## [Information]
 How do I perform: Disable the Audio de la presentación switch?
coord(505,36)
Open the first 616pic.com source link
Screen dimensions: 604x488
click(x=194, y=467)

## [Task objective]
Print nothing except the lines from the line containing "Open the first 616pic.com source link" to the end of the listing, exactly as written.

## [Answer to the exercise]
Open the first 616pic.com source link
Screen dimensions: 604x488
click(x=194, y=467)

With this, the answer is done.